Phil: Book 3 is proving tricky. We need our main character to go through a significant change during the story and it’s all going to be quite emotional. To this end, we’ve not involved her much in the comedy strand, which has progressed quite nicely without her.
The trouble with this is, that we now need to work out her path through the book, and try not to make it either miserable, or unrealistic. There will be no lightbulb moments that aren’t the result of a bit of personal growth. Readers are not to think, “where did that come from?” when Big Moments happen.
So, we meet up in Ikea’s cafe. Not our normal place of “work” but someone needed storage boxes, and it’s not a long way out for me. In fact, on the way I managed to find an interesting shop and was involved in a chat about 3D printers when the “I’m in the cafe” text arrived instructing me to attend.
I had had the foresight to arrive by bus and so when choosing lunchtime supplies, realised that a little alcohol to grease the creative brain cells wasn’t out of the question.
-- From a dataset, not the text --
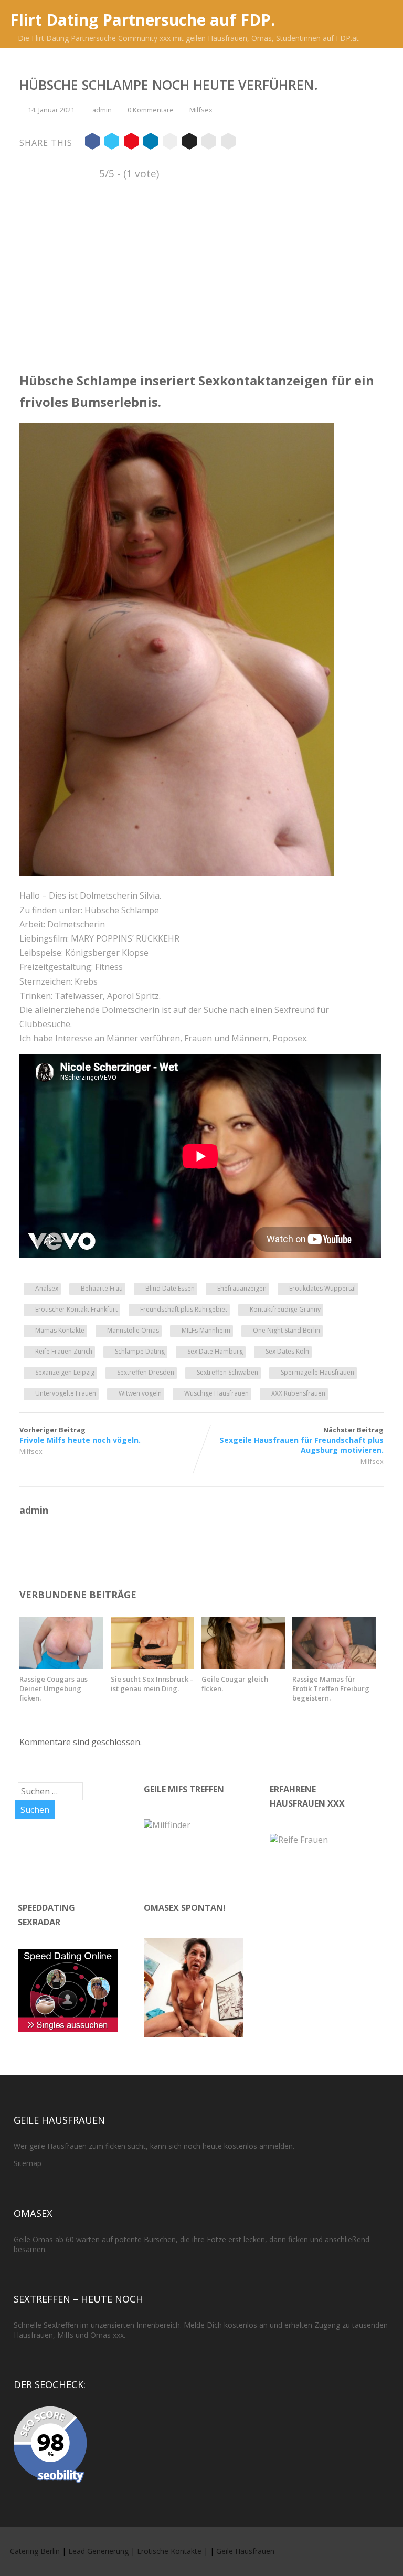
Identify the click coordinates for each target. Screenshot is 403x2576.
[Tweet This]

To whit, I grabbed a can of Cider Apple and some meatball based food. 0.1% ABV – no slouch me, a couple of these and I’d be outside shouting at pigeons!
After a bit of chat, we felt that it was time to move on. Most of Coventry had decided to bring their children in for the day to add a flourish to the end of the school holidays. That meant the normally tranquil restaurant was transformed into a scene of mayhem, not conducive to producing great works of literature.
Next stop – a pub. We do good work in pubs, but of course, you must have a drink.
My first thought had been tea, but when Miss Prim and Proper ordered lemonade, I changed my order to a shandy.
And it worked. We both feel this book is hard going. There are loads of scenes written, but the love story, apparently so easy on initial inspection, has turned out to be more complicated than we thought.
After an hour or so of debate and pondering, we are pretty certain we’ve nailed it. Some of the work we’ve done needs to be moved in the timeline, a few bits go in the bin. No matter, the plotlines are basically mapped out and they seem to make sense. Candice has written the bare bones of a pivotal scene and sent it to me for added comedy and fiddling.
We are on our way! Now, where did that traffic cone come from?